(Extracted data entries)
++++++++

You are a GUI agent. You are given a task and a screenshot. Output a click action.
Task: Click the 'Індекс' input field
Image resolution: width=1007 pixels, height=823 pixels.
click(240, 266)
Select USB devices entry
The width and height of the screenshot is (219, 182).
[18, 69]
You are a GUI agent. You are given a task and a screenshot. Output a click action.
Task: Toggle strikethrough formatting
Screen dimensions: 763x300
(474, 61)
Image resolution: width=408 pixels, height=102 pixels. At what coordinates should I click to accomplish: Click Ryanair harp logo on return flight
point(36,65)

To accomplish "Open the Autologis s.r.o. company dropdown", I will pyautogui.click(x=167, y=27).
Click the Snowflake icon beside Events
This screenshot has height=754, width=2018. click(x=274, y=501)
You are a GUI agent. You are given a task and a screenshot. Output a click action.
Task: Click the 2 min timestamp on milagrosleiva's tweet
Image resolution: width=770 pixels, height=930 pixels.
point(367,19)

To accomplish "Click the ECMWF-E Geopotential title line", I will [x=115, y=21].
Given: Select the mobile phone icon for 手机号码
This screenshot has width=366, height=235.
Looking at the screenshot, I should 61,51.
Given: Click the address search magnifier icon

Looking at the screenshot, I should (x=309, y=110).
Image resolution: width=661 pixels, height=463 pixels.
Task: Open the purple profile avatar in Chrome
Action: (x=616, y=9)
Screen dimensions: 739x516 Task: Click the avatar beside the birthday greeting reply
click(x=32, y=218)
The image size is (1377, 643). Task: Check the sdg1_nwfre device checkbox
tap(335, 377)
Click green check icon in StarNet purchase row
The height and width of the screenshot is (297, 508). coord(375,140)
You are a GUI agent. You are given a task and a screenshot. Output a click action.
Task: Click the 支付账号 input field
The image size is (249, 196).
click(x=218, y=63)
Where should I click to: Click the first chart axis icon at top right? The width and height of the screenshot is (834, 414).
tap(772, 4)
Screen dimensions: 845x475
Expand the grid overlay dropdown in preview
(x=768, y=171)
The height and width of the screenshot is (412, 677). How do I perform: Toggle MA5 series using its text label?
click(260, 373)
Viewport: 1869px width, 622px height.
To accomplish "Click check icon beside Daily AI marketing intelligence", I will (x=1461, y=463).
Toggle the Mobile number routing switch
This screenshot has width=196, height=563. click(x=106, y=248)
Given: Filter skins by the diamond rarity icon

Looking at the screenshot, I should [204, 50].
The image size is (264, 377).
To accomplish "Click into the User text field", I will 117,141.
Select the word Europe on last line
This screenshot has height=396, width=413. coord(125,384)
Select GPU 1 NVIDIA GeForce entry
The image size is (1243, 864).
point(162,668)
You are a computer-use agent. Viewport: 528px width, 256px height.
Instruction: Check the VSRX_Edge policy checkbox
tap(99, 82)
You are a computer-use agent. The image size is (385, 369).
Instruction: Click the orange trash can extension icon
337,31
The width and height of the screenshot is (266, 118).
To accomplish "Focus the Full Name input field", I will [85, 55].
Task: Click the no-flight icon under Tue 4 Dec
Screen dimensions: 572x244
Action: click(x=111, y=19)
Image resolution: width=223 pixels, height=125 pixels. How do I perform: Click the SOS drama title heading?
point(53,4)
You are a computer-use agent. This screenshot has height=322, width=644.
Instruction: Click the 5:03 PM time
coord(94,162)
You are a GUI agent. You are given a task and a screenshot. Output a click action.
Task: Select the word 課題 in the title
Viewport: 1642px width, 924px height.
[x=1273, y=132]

++++++++

_Activity_: Every record shown above should be given back exactly.

_Exercise response_:
You are a GUI agent. You are given a task and a screenshot. Output a click action.
Task: Click the 'Індекс' input field
Image resolution: width=1007 pixels, height=823 pixels.
click(240, 266)
Select USB devices entry
The width and height of the screenshot is (219, 182).
[18, 69]
You are a GUI agent. You are given a task and a screenshot. Output a click action.
Task: Toggle strikethrough formatting
Screen dimensions: 763x300
(474, 61)
Image resolution: width=408 pixels, height=102 pixels. At what coordinates should I click to accomplish: Click Ryanair harp logo on return flight
point(36,65)

To accomplish "Open the Autologis s.r.o. company dropdown", I will pyautogui.click(x=167, y=27).
Click the Snowflake icon beside Events
This screenshot has height=754, width=2018. click(x=274, y=501)
You are a GUI agent. You are given a task and a screenshot. Output a click action.
Task: Click the 2 min timestamp on milagrosleiva's tweet
Image resolution: width=770 pixels, height=930 pixels.
point(367,19)

To accomplish "Click the ECMWF-E Geopotential title line", I will [x=115, y=21].
Given: Select the mobile phone icon for 手机号码
This screenshot has width=366, height=235.
Looking at the screenshot, I should 61,51.
Given: Click the address search magnifier icon

Looking at the screenshot, I should (x=309, y=110).
Image resolution: width=661 pixels, height=463 pixels.
Task: Open the purple profile avatar in Chrome
Action: (x=616, y=9)
Screen dimensions: 739x516 Task: Click the avatar beside the birthday greeting reply
click(x=32, y=218)
The image size is (1377, 643). Task: Check the sdg1_nwfre device checkbox
tap(335, 377)
Click green check icon in StarNet purchase row
The height and width of the screenshot is (297, 508). coord(375,140)
You are a GUI agent. You are given a task and a screenshot. Output a click action.
Task: Click the 支付账号 input field
The image size is (249, 196).
click(x=218, y=63)
Where should I click to: Click the first chart axis icon at top right? The width and height of the screenshot is (834, 414).
tap(772, 4)
Screen dimensions: 845x475
Expand the grid overlay dropdown in preview
(x=768, y=171)
The height and width of the screenshot is (412, 677). How do I perform: Toggle MA5 series using its text label?
click(260, 373)
Viewport: 1869px width, 622px height.
To accomplish "Click check icon beside Daily AI marketing intelligence", I will (x=1461, y=463).
Toggle the Mobile number routing switch
This screenshot has width=196, height=563. click(x=106, y=248)
Given: Filter skins by the diamond rarity icon

Looking at the screenshot, I should [204, 50].
The image size is (264, 377).
To accomplish "Click into the User text field", I will 117,141.
Select the word Europe on last line
This screenshot has height=396, width=413. coord(125,384)
Select GPU 1 NVIDIA GeForce entry
The image size is (1243, 864).
point(162,668)
You are a computer-use agent. Viewport: 528px width, 256px height.
Instruction: Check the VSRX_Edge policy checkbox
tap(99, 82)
You are a computer-use agent. The image size is (385, 369).
Instruction: Click the orange trash can extension icon
337,31
The width and height of the screenshot is (266, 118).
To accomplish "Focus the Full Name input field", I will [85, 55].
Task: Click the no-flight icon under Tue 4 Dec
Screen dimensions: 572x244
Action: click(x=111, y=19)
Image resolution: width=223 pixels, height=125 pixels. How do I perform: Click the SOS drama title heading?
point(53,4)
You are a computer-use agent. This screenshot has height=322, width=644.
Instruction: Click the 5:03 PM time
coord(94,162)
You are a GUI agent. You are given a task and a screenshot. Output a click action.
Task: Select the word 課題 in the title
Viewport: 1642px width, 924px height.
[x=1273, y=132]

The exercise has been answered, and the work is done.